**Source data:**

>>>

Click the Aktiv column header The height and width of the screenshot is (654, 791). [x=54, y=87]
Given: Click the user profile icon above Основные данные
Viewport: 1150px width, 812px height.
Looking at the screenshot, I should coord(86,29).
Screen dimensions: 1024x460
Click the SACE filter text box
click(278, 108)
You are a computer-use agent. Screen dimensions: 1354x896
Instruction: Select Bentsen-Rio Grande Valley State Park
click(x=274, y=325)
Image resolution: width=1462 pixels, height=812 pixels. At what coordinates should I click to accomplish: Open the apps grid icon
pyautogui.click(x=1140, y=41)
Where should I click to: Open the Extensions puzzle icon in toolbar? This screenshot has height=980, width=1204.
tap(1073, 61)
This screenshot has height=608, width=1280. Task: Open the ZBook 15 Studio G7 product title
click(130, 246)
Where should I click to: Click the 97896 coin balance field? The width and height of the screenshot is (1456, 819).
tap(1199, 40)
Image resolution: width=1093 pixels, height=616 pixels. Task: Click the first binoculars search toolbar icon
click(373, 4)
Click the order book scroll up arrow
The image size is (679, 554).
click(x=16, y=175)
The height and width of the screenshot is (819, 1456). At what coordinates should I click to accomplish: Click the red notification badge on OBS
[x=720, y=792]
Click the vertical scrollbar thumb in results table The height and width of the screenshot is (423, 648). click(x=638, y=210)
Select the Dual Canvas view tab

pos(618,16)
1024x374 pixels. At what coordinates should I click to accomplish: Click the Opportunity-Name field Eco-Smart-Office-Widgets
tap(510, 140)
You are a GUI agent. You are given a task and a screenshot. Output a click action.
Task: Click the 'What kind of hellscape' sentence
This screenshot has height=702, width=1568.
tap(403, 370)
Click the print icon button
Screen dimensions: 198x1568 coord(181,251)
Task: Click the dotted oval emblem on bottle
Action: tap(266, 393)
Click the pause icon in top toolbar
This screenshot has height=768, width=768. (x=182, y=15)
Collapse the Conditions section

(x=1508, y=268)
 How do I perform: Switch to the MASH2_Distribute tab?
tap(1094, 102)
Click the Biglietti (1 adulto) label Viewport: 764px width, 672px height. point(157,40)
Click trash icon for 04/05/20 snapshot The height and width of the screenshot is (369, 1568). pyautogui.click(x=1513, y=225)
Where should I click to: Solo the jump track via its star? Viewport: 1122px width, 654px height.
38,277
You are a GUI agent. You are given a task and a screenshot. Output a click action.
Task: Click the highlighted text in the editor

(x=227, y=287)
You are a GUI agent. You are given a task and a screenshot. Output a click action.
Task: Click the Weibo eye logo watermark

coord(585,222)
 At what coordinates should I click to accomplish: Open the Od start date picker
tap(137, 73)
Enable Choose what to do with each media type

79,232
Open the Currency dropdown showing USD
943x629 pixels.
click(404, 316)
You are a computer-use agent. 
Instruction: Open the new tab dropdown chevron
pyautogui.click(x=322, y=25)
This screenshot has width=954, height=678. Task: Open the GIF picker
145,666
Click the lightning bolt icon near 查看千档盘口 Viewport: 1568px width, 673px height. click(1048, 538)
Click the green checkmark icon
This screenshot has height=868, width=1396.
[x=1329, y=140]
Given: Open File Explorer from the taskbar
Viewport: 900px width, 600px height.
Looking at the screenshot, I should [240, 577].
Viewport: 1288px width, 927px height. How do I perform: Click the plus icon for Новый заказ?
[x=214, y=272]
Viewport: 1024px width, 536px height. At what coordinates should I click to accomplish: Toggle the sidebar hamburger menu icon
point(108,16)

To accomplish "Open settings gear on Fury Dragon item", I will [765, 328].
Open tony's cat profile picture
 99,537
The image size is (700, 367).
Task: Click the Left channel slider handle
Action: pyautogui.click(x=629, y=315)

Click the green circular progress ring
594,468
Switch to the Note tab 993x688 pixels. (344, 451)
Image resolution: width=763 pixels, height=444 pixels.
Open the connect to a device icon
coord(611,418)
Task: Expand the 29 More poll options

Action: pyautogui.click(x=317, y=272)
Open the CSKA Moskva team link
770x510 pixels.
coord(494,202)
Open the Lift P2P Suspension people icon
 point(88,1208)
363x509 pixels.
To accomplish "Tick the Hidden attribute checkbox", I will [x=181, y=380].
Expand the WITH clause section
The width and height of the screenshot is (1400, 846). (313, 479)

<<<

**What this task involves:** Exactly as given, please retype all the entries.

**Answer space:**
Click the Aktiv column header The height and width of the screenshot is (654, 791). [x=54, y=87]
Given: Click the user profile icon above Основные данные
Viewport: 1150px width, 812px height.
Looking at the screenshot, I should coord(86,29).
Screen dimensions: 1024x460
Click the SACE filter text box
click(278, 108)
You are a computer-use agent. Screen dimensions: 1354x896
Instruction: Select Bentsen-Rio Grande Valley State Park
click(x=274, y=325)
Image resolution: width=1462 pixels, height=812 pixels. At what coordinates should I click to accomplish: Open the apps grid icon
pyautogui.click(x=1140, y=41)
Where should I click to: Open the Extensions puzzle icon in toolbar? This screenshot has height=980, width=1204.
tap(1073, 61)
This screenshot has height=608, width=1280. Task: Open the ZBook 15 Studio G7 product title
click(130, 246)
Where should I click to: Click the 97896 coin balance field? The width and height of the screenshot is (1456, 819).
tap(1199, 40)
Image resolution: width=1093 pixels, height=616 pixels. Task: Click the first binoculars search toolbar icon
click(373, 4)
Click the order book scroll up arrow
The image size is (679, 554).
click(x=16, y=175)
The height and width of the screenshot is (819, 1456). At what coordinates should I click to accomplish: Click the red notification badge on OBS
[x=720, y=792]
Click the vertical scrollbar thumb in results table The height and width of the screenshot is (423, 648). click(x=638, y=210)
Select the Dual Canvas view tab

pos(618,16)
1024x374 pixels. At what coordinates should I click to accomplish: Click the Opportunity-Name field Eco-Smart-Office-Widgets
tap(510, 140)
You are a GUI agent. You are given a task and a screenshot. Output a click action.
Task: Click the 'What kind of hellscape' sentence
This screenshot has height=702, width=1568.
tap(403, 370)
Click the print icon button
Screen dimensions: 198x1568 coord(181,251)
Task: Click the dotted oval emblem on bottle
Action: tap(266, 393)
Click the pause icon in top toolbar
This screenshot has height=768, width=768. (x=182, y=15)
Collapse the Conditions section

(x=1508, y=268)
 How do I perform: Switch to the MASH2_Distribute tab?
tap(1094, 102)
Click the Biglietti (1 adulto) label Viewport: 764px width, 672px height. point(157,40)
Click trash icon for 04/05/20 snapshot The height and width of the screenshot is (369, 1568). pyautogui.click(x=1513, y=225)
Where should I click to: Solo the jump track via its star? Viewport: 1122px width, 654px height.
38,277
You are a GUI agent. You are given a task and a screenshot. Output a click action.
Task: Click the highlighted text in the editor

(x=227, y=287)
You are a GUI agent. You are given a task and a screenshot. Output a click action.
Task: Click the Weibo eye logo watermark

coord(585,222)
 At what coordinates should I click to accomplish: Open the Od start date picker
tap(137, 73)
Enable Choose what to do with each media type

79,232
Open the Currency dropdown showing USD
943x629 pixels.
click(404, 316)
You are a computer-use agent. 
Instruction: Open the new tab dropdown chevron
pyautogui.click(x=322, y=25)
This screenshot has width=954, height=678. Task: Open the GIF picker
145,666
Click the lightning bolt icon near 查看千档盘口 Viewport: 1568px width, 673px height. click(1048, 538)
Click the green checkmark icon
This screenshot has height=868, width=1396.
[x=1329, y=140]
Given: Open File Explorer from the taskbar
Viewport: 900px width, 600px height.
Looking at the screenshot, I should [240, 577].
Viewport: 1288px width, 927px height. How do I perform: Click the plus icon for Новый заказ?
[x=214, y=272]
Viewport: 1024px width, 536px height. At what coordinates should I click to accomplish: Toggle the sidebar hamburger menu icon
point(108,16)

To accomplish "Open settings gear on Fury Dragon item", I will [765, 328].
Open tony's cat profile picture
 99,537
The image size is (700, 367).
Task: Click the Left channel slider handle
Action: pyautogui.click(x=629, y=315)

Click the green circular progress ring
594,468
Switch to the Note tab 993x688 pixels. (344, 451)
Image resolution: width=763 pixels, height=444 pixels.
Open the connect to a device icon
coord(611,418)
Task: Expand the 29 More poll options

Action: pyautogui.click(x=317, y=272)
Open the CSKA Moskva team link
770x510 pixels.
coord(494,202)
Open the Lift P2P Suspension people icon
 point(88,1208)
363x509 pixels.
To accomplish "Tick the Hidden attribute checkbox", I will [x=181, y=380].
Expand the WITH clause section
The width and height of the screenshot is (1400, 846). (313, 479)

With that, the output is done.